Happy birthday, artificial intelligence! – UNSW Sydney

Home AI Happy birthday, artificial intelligence! – UNSW Sydney
Happy birthday, artificial intelligence! – UNSW Sydney

2026-06-18T16:00:00+10:00
Scientia Professor Toby Walsh: the pain might be significant but it probably won't last.
Photo: UNSW Centre for Ideas
As AI celebrates its 70th birthday, Scientia Professor Toby Walsh surveys its longer-than-expected history and a few key points about its future.
Artificial intelligence began on the 18th of June 1956. That makes AI 70 years young.
You might be surprised that AI has a particular day on which it starts. Most scientific disciplines don’t start on a specific date. Artificial intelligence is different. Monday, 18 June 1956 was the first day of an eight-week-long workshop whose goal was to kick-start the science of artificial intelligence.
The workshop was held on the leafy campus of Dartmouth College, an Ivy League school in the pretty town of Hanover, New Hampshire. The workshop was organised by John McCarthy, a young assistant professor who I got to know several decades later who had an ambitious dream. His dream was ancient – to build a machine that could think.
McCarthy therefore invited a group of like-minded colleagues from the United States, Canada and the United Kingdom to New Hampshire to join him in building an artificially intelligent future. And he invented the phrase “artificial intelligence” to name what he wanted the group to build.
Funnily enough, 18 June is International Panic Day, which seems appropriate for the day humanity started working on building its successor. Fortunately for humanity, McCarthy’s dream proved harder to turn into reality than he imagined. He had promised the scientific agency funding the 1956 workshop that the group would make significant progress towards building artificial intelligence over the course of that summer. They failed.
So, 70 years later, where are we?
AI models like ChatGPT, Claude and Gemini are definitely very impressive in what they can do.

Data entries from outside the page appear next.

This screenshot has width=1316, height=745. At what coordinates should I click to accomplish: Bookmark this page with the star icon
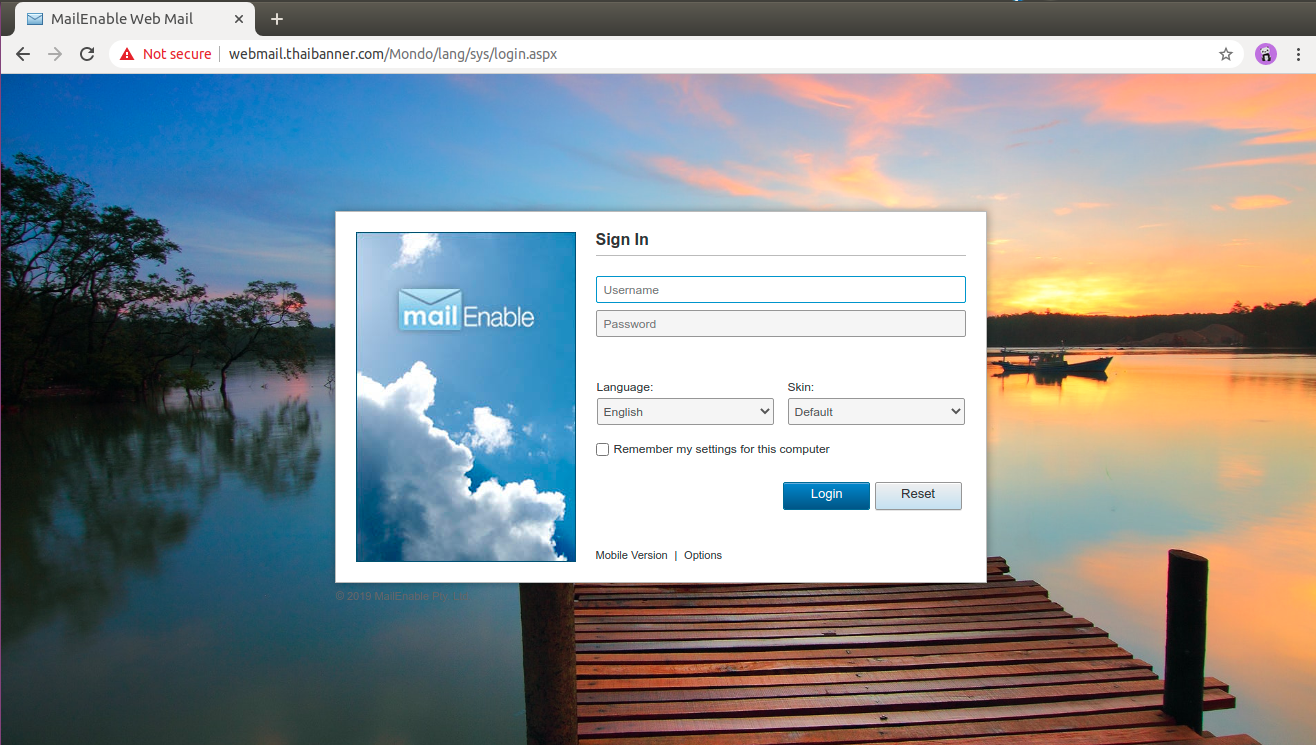point(1225,54)
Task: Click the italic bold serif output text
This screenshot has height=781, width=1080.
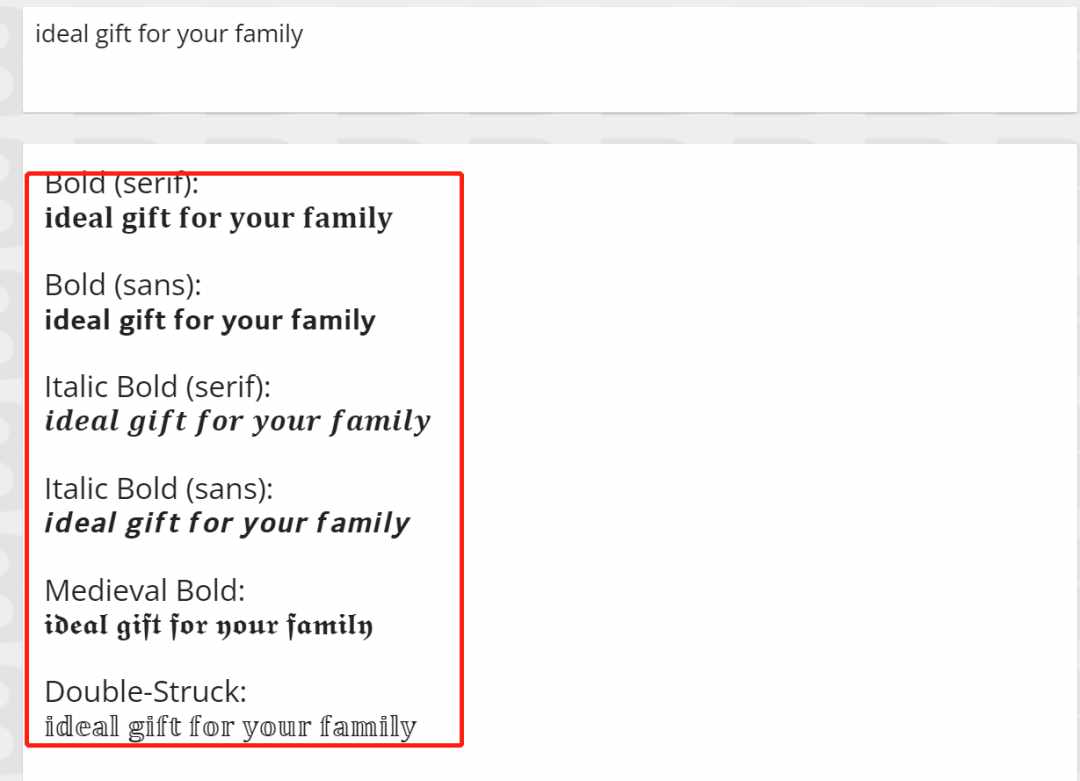Action: pos(238,421)
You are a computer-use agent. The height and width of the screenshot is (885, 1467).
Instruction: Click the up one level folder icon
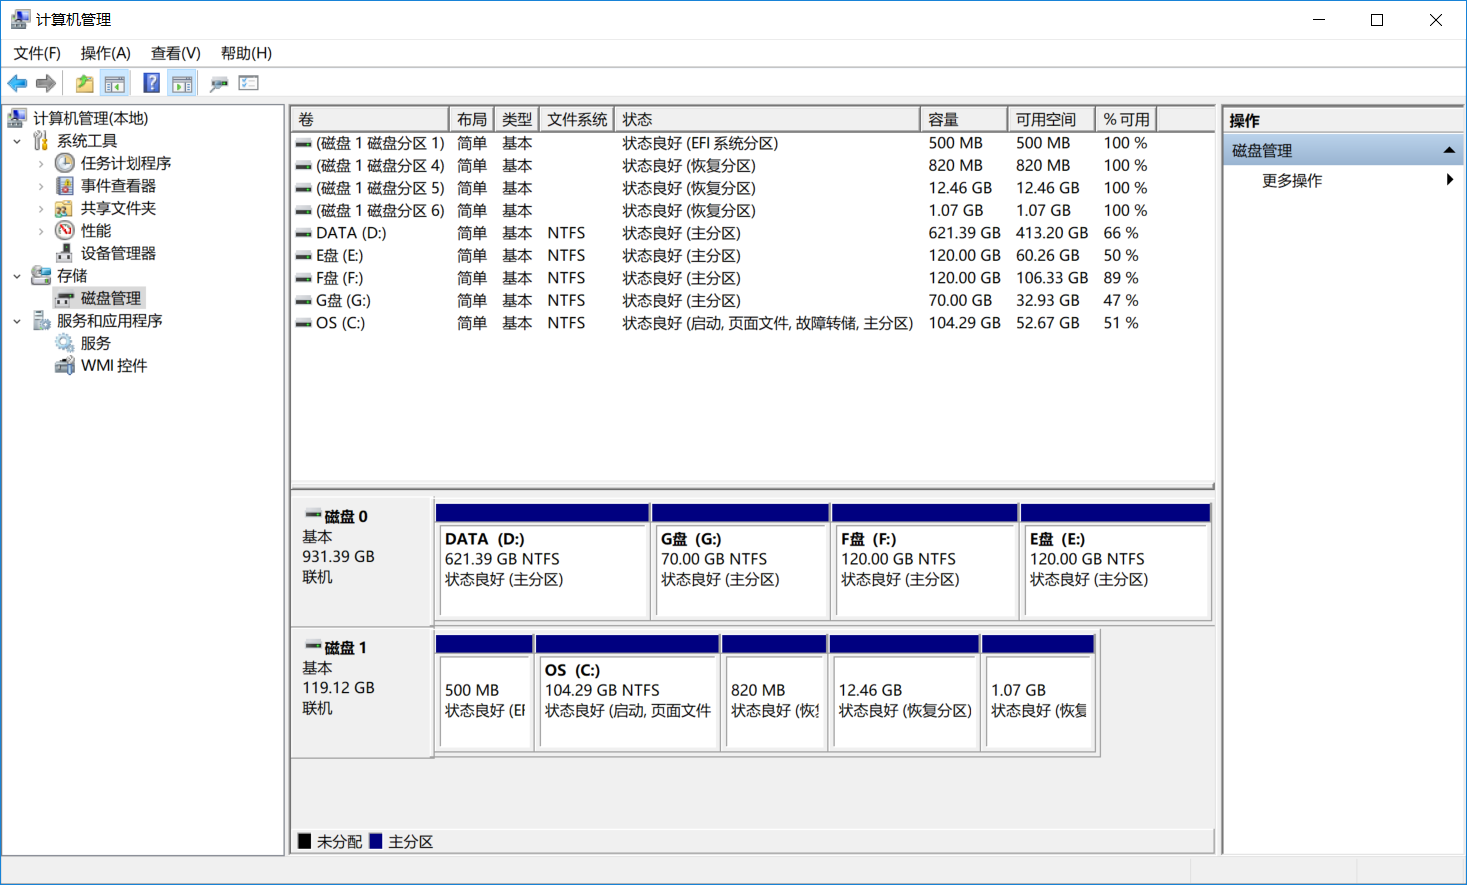point(85,83)
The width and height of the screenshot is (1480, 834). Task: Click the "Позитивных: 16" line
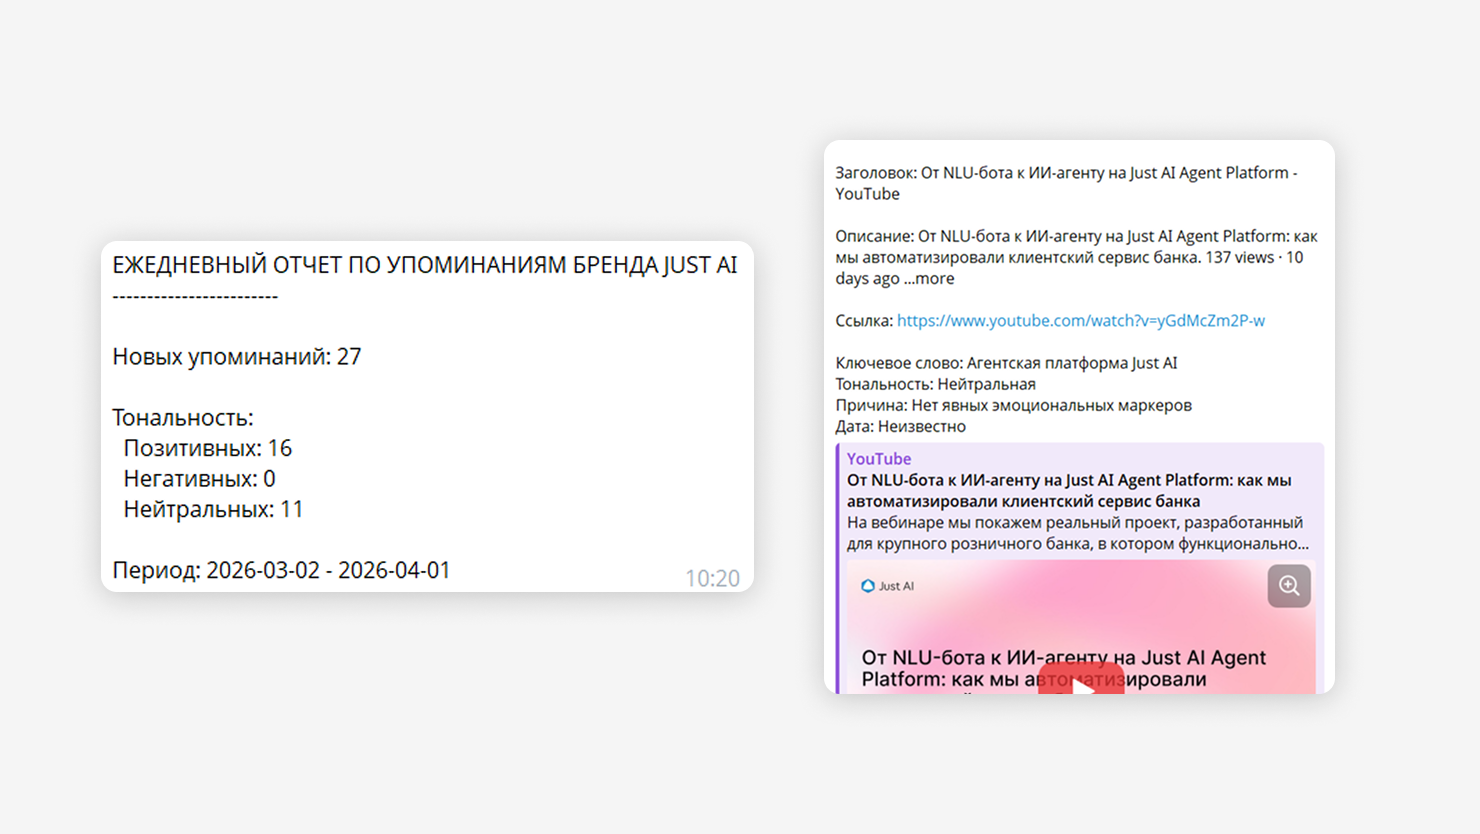207,448
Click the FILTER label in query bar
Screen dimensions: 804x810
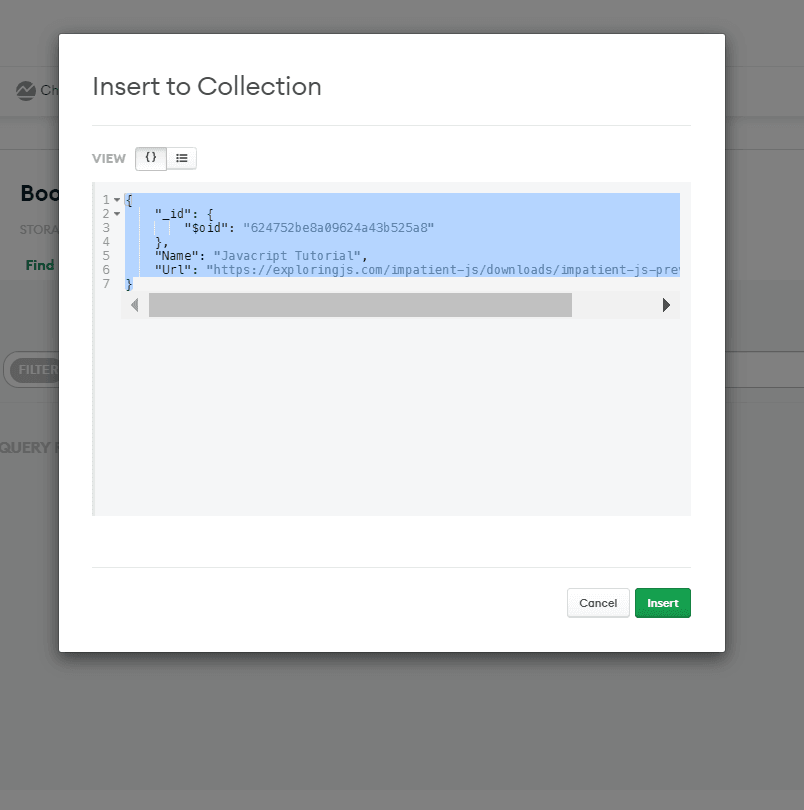coord(36,370)
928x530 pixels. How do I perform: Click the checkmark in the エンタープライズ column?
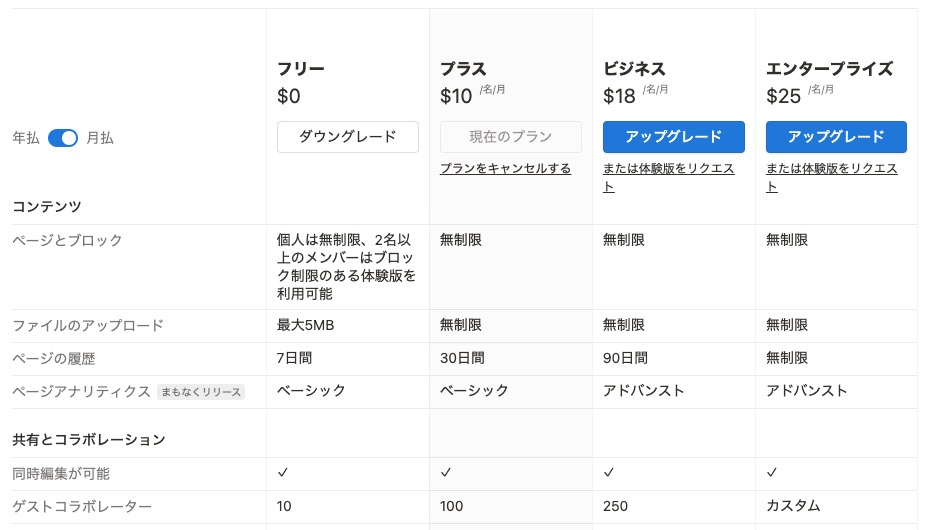[772, 472]
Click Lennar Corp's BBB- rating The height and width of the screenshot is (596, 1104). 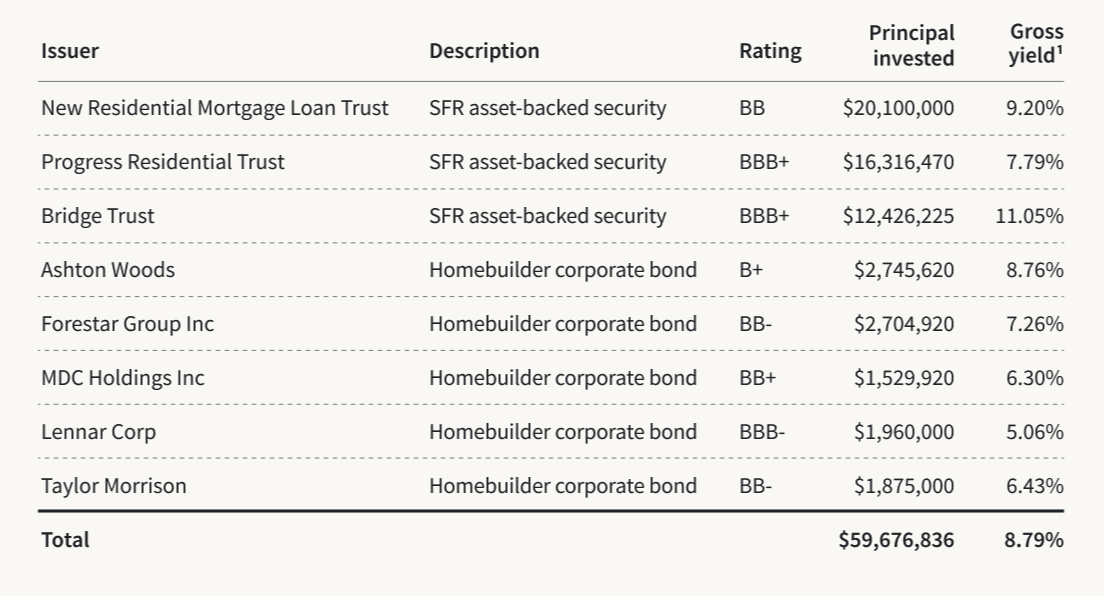(762, 432)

Dario Amodei, CEO and co-founder of Anthropic has talked about having a “country of geniuses in a data centre”. And fields like mathematics and programming are starting to be transformed by these marvellous AI tools. 
On the other hand, AI models are also impressive in some of the stupid mistakes they make. Let me give one example with this prompt:
What do you do if your fiancé(e) shows up at your wedding?
Google’s AI Overview offers some confused advice:
If your fiancé(e) shows up at your wedding, it's a situation that calls for immediate and calm communication. The key is to understand why they are there and address any underlying issues. It could be a misunderstanding, a change of heart, or a deeper problem that needs to be resolved…
Artificial intelligence still, then, has some way to go to realise McCarthy’s dream of matching human intelligence. And it’s very hard to say whether that will take a few years. Or a few decades. But I doubt any of my scientific colleagues think it will take a few centuries.
Nevertheless, I’m starting to panic. And not just because it is International Panic Day. What is the impact that AI is going to have on jobs? On our economy? Even on our society?
One common feature of past general-purpose technologies is boom and bust. Railways. Electricity. Internet. All resulted in an investment boom that turned into a bust. And AI is also a GPT,  another general purpose technology that appears to be repeating that cycle.
Why is it that we can never learn from history? Billions of dollars are being invested into AI every day. And many people are starting to wonder when or if we will see adequate financial returns for this unprecedented scale of investment.
I fear that the current AI boom will end in an AI bust. This will, at best, transfer vast amounts of wealth from the investors into artificial intelligence to the small number of AI companies that survive the bust.
The good news is that, when that bubble bursts, history suggests the pain won’t last. We will get to an AI future with the gains being promised today. Just as we eventually got to the internet economy promised before the dot com bust.
Let me make one other prediction. Sometime in the future, after the AI bubble bursts, and after artificial intelligence emerges that matches, perhaps even exceeds, human intelligence, there won’t be just one winner.
There are many winner-take-all races. Search. Social media. Ride-sharing. But no general purpose technology so far has proved to be a winner-take-all market. And the artificial intelligence market won’t, either, be won by a single player.
Intelligence wasn’t a winner-take-all market. There are 8 billion  intelligences on the planet today. And there will be eight billion artificial intelligences in the not-too-distant future. You’ll have one that runs on your smartphone – having it run on your own device will give you privacy and many other advantages such as cost and latency.
In the long term, the AI future, then, isn’t the one that Silicon Valley is currently trying to sell you in the short term. It’s a more democratic and affordable one. But someone is going to have to pay the price for all those data centres.
Toby Walsh is Professor of AI and Chief Scientist of UNSW.ai, the AI Institute at UNSW Sydney. He is author of several books on AI for the general audience, including “The Shortest History of AI”.